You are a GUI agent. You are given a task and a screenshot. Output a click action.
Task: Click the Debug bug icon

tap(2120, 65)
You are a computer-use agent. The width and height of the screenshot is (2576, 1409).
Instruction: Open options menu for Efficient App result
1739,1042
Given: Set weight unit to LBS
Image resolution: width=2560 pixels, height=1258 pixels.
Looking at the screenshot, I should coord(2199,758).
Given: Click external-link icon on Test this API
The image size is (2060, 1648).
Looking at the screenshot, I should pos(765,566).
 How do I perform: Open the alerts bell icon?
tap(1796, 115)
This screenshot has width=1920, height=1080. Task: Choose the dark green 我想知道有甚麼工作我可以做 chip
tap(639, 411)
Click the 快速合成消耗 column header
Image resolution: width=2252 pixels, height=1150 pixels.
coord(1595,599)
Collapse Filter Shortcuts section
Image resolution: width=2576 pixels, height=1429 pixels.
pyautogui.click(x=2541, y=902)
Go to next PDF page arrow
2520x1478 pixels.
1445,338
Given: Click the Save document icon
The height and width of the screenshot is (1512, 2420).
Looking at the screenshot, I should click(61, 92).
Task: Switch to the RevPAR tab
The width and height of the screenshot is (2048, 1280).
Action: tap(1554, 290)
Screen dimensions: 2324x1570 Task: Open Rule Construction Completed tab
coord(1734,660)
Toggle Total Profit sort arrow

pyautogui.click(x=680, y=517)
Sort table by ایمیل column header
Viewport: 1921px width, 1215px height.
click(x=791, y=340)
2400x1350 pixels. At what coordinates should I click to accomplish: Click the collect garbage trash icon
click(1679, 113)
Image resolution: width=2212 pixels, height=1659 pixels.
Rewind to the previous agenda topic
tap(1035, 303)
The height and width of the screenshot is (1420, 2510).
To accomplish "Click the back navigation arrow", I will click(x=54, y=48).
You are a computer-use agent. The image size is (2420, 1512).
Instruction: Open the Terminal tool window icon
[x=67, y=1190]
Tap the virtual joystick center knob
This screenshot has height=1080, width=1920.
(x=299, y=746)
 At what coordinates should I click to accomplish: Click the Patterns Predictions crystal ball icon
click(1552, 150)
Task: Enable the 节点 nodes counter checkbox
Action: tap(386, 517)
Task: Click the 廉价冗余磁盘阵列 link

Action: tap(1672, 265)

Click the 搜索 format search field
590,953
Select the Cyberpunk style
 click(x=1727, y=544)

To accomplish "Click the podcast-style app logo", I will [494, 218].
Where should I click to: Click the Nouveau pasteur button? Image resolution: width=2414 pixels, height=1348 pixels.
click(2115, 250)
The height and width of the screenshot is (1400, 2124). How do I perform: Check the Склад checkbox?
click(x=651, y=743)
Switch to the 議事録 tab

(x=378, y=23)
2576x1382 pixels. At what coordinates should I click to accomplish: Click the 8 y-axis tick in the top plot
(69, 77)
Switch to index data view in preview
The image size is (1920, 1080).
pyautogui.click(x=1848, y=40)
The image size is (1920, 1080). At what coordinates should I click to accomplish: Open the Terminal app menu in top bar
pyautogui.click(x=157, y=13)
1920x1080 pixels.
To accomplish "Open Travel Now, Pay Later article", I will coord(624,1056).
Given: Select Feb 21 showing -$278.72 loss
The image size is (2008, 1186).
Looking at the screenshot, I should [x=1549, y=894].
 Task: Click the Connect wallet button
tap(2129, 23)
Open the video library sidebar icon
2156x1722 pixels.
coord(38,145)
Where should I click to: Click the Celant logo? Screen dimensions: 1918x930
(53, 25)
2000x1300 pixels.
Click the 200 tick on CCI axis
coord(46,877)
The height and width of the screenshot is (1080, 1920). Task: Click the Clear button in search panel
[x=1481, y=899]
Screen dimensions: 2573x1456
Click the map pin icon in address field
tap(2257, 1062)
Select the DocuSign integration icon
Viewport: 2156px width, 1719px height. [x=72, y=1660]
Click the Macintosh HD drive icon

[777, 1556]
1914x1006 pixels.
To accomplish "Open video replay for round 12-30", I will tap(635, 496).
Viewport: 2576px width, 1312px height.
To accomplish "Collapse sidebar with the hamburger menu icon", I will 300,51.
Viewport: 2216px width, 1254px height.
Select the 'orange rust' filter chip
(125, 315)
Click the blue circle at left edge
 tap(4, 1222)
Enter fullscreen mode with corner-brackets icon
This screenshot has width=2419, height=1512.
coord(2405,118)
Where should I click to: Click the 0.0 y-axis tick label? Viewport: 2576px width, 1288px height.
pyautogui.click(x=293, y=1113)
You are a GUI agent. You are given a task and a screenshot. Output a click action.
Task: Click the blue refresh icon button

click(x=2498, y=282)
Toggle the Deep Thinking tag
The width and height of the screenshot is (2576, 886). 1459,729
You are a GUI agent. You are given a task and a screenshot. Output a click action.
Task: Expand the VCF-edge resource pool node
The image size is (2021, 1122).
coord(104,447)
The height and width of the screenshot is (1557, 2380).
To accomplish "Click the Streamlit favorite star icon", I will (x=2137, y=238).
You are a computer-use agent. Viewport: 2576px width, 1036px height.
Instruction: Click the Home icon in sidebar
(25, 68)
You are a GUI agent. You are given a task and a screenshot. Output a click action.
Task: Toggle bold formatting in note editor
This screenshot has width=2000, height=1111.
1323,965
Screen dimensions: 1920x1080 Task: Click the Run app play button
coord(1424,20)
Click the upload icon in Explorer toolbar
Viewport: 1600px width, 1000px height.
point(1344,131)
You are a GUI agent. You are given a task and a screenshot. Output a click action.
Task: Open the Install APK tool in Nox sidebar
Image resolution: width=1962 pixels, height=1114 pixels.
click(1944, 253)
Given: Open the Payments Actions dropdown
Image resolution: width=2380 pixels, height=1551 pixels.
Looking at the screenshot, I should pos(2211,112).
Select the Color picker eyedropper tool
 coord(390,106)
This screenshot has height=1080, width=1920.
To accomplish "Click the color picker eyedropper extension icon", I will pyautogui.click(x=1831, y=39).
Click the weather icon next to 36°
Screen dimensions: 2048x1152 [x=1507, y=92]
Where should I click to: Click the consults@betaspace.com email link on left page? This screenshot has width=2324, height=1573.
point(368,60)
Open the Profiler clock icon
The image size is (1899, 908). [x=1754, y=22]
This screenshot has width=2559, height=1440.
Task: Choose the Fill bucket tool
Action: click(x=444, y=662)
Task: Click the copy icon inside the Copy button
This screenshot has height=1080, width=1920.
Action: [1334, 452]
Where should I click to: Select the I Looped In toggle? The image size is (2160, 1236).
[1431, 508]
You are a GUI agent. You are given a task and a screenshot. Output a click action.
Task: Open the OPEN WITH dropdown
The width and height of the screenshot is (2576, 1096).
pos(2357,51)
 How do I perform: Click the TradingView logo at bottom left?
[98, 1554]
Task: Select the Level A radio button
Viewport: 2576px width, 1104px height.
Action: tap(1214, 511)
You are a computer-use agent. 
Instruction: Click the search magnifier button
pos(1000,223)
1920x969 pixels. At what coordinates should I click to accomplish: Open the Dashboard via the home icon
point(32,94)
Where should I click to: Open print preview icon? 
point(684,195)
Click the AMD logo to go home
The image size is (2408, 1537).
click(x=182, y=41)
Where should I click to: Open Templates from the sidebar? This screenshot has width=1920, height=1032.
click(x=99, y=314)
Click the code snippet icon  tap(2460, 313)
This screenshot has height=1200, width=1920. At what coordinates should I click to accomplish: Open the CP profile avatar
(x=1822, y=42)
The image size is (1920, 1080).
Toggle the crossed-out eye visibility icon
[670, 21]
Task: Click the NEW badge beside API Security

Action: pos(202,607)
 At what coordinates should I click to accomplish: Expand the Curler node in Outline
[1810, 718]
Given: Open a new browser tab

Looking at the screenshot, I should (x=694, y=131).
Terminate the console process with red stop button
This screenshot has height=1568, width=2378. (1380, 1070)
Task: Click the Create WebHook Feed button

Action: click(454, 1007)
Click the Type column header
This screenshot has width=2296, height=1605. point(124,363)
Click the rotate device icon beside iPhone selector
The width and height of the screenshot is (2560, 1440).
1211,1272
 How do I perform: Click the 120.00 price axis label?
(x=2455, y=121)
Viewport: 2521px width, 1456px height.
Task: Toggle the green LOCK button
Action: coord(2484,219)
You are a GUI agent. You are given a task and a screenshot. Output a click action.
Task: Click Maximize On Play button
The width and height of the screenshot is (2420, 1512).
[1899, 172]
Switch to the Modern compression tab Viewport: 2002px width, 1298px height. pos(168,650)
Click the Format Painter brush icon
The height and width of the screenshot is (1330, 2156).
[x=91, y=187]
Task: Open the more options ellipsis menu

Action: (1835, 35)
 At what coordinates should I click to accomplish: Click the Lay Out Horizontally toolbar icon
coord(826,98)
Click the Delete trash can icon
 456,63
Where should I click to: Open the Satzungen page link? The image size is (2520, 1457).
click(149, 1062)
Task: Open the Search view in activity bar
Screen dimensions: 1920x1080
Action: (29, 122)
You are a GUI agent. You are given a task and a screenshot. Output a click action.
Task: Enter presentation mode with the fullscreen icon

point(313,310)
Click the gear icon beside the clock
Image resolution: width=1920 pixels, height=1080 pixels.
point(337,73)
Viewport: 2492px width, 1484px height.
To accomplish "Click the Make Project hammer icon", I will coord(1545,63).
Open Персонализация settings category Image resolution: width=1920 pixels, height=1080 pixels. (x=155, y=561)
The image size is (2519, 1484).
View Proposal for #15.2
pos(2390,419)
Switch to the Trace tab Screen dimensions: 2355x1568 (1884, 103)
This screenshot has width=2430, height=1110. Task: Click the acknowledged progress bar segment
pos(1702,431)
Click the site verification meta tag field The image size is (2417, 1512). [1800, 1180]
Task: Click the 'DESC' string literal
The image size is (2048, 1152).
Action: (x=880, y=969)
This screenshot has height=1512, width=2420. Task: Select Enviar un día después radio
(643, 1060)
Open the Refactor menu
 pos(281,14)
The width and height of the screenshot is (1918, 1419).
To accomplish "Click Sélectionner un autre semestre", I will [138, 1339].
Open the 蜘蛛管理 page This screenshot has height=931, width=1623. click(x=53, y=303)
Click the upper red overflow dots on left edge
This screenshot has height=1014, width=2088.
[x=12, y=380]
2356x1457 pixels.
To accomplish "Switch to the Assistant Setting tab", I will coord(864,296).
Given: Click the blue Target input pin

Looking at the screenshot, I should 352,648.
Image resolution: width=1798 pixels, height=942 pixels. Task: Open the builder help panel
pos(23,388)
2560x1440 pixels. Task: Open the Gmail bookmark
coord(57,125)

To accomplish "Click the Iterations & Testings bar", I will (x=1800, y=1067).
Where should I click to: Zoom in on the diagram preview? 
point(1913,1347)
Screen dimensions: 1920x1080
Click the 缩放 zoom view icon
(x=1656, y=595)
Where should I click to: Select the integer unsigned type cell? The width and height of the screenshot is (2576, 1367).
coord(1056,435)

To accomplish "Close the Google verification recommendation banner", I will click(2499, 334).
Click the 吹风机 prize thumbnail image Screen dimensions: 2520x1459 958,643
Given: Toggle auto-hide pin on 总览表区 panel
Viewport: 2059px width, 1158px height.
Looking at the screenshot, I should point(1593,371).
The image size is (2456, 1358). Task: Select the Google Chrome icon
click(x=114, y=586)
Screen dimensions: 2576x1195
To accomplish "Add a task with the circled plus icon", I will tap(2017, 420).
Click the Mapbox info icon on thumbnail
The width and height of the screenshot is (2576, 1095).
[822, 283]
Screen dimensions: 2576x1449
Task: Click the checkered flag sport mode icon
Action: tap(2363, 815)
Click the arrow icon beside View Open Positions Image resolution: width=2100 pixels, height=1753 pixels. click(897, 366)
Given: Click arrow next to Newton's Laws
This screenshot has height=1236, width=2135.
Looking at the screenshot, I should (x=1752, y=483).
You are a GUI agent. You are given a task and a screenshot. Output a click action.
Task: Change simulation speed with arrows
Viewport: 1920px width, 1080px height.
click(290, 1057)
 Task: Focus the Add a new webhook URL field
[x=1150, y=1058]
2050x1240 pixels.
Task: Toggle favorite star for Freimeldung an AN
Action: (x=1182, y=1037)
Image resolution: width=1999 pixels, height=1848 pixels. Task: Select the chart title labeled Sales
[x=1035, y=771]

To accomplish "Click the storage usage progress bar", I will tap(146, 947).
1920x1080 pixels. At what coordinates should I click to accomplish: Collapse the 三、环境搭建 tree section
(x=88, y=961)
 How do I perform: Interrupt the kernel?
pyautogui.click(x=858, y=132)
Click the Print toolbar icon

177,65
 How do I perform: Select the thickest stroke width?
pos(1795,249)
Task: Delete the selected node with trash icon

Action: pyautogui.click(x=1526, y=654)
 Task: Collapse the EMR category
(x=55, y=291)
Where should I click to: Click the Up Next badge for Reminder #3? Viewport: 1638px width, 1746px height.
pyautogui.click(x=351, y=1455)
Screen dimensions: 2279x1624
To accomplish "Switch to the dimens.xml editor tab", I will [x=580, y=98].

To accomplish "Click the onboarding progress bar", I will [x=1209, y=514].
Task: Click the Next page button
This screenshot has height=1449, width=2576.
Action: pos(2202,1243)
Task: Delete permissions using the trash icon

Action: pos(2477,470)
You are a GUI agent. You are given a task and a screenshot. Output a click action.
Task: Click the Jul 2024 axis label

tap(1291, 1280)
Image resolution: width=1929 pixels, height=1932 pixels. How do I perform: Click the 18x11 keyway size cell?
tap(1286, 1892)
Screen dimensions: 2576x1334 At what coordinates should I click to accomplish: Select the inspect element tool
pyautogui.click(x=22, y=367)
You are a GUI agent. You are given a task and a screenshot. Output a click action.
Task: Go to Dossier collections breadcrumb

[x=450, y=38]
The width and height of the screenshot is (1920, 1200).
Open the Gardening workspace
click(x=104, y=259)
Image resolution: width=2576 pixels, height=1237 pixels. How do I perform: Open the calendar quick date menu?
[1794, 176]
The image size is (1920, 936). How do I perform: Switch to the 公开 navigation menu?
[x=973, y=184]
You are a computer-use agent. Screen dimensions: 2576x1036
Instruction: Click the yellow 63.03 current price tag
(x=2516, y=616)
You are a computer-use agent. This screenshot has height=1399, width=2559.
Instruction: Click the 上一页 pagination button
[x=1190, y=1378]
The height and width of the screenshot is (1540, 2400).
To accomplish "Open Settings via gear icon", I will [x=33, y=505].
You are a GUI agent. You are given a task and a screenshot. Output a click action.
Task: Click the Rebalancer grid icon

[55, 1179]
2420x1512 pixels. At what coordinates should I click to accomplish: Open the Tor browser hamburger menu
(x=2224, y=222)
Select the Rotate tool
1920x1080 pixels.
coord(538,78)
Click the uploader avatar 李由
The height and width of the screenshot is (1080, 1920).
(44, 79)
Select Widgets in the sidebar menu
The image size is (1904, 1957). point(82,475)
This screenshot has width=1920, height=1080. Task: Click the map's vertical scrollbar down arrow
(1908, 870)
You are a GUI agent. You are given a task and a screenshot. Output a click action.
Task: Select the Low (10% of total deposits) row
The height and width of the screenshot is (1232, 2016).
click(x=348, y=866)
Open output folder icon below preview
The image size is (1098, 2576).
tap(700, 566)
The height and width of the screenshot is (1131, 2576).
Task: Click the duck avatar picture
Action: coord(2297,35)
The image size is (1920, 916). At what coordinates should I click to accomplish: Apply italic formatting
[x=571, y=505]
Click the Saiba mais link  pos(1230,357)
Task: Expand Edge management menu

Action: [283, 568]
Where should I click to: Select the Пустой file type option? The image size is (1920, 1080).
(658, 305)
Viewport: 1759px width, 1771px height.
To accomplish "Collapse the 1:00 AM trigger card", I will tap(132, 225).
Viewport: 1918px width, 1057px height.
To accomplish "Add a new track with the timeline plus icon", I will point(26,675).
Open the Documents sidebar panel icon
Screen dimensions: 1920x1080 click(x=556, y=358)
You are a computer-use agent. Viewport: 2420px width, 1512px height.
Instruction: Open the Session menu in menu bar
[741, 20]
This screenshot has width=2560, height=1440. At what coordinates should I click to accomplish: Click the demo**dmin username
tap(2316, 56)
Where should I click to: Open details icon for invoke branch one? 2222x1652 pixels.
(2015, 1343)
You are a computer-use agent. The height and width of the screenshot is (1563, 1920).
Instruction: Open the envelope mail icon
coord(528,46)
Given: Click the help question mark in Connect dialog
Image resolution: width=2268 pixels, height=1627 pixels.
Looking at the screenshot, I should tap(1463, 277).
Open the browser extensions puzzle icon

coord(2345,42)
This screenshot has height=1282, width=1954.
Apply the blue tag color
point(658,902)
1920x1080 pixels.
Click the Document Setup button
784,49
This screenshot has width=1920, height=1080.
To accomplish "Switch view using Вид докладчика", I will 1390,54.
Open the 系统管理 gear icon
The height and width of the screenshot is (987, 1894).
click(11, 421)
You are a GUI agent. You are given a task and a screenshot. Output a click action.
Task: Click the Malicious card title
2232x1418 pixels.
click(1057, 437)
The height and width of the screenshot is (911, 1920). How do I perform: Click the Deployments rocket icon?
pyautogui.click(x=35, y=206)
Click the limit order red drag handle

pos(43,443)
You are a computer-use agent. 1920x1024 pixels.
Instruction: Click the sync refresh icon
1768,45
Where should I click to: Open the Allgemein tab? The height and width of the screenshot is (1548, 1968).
########################################
- Exercise
Look through the records above for the string "computer", then copy every line that has it.

- Task solution
You are a computer-use agent. The width and height of the screenshot is (2576, 1409).
You are a computer-use agent. The image size is (2420, 1512).
You are a computer-use agent. Viewport: 2576px width, 1036px height.
You are a computer-use agent. 
You are a computer-use agent. Screen dimensions: 2576x1036
You are a computer-use agent. This screenshot has height=1399, width=2559.
You are a computer-use agent. Viewport: 2420px width, 1512px height.
You are a computer-use agent. The height and width of the screenshot is (1563, 1920).
You are a computer-use agent. 1920x1024 pixels.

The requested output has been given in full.